For those of you that aren’t sports fans out there, the 12th man is a reference to the crowd in Seattle, who are so unbelievably loud as to both confuse the opposing team’s offense and generate enough decibels to wind up on the Richter scale. What’s strange in this case is that a brewery ostensibly isn’t in the same business as a public university. So, while A&M indeed has a trademark and a long tradition on the concept of “the 12th man”, it’s unclear to this writer how these two entities are competing in commerce. Add to that the fact that it’s quite unlikely that any morons in any stages of hurry would be confused enough to think that a tiny amount of beer in Washington had something to do with a college over two thousand miles away, and the common retorts offered by A&M don’t seem to hold much water.
Shane Hinckley, A&M’s interim vice president for marketing and communications, said A&M has employees who actively watch for trademark violations but that he didn’t remember how the small brewery got on the giant university’s radar. He said A&M officials have been more actively watching for trademark infringements in the last few weeks.
“The reason we send out cease-and-desist letters is to, No. 1, show we are protecting our brand, which is important in the eyes of trademark law,” Hinckley said. “And No. 2 is that infringing use has the potential to dilute our brand.”
Fine, but those provisions in trademark law don’t really apply if there isn’t an element of brand confusion in the same arena of commerce. What might otherwise be the legitimate proactive protection of a trademark is instead just behaving dickishly. But, alas, Jamison didn’t have the resources or the will to fight this nonsense, so he relented, calling his brew by another name. A wonderfully appropriate name.

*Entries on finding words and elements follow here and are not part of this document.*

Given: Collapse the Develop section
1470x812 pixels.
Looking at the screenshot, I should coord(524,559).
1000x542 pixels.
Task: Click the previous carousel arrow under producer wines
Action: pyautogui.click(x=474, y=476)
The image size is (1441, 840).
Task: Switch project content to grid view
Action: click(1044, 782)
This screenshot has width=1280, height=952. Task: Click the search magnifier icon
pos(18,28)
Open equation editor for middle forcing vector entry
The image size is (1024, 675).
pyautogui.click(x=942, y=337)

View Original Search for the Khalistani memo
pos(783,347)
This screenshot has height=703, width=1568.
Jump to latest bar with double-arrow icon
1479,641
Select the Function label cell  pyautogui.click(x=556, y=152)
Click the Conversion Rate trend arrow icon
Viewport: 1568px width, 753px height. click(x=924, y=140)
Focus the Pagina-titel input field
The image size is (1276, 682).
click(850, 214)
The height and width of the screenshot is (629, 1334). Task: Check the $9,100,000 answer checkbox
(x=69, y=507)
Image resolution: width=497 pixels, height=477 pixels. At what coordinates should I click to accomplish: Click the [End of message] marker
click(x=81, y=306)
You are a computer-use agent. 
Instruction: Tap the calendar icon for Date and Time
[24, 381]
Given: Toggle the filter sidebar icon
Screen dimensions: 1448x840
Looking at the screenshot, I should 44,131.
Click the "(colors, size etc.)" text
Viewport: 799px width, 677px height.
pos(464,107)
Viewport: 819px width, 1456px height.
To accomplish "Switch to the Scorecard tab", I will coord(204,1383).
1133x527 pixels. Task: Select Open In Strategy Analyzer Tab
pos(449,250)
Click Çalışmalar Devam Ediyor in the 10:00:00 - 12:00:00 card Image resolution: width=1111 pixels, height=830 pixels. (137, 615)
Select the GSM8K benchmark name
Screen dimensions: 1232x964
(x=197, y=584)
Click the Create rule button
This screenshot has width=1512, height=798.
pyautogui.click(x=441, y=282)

The beer will still be on tap Saturday, just under a different name — “Cease & Desist IPA.” Jamison said he received no other legal notices but dropped “Skittles” from the name just to be safe.
“We’re going to serve it in 12-ounce glasses, going with a ’12th man’ theme, but we won’t call it the 12th man pour,” Jamison said. Jamison is not upset about A&M’s legal action and said that more than anything he is amused. He said A&M’s lawyers were really nice and were satisfied with his actions to comply with their demands.
I don’t know if I’ve ever heard of a business model centered around gaining notoriety via cease and desist notices, but Jamison appears to be Streisanding his way to success.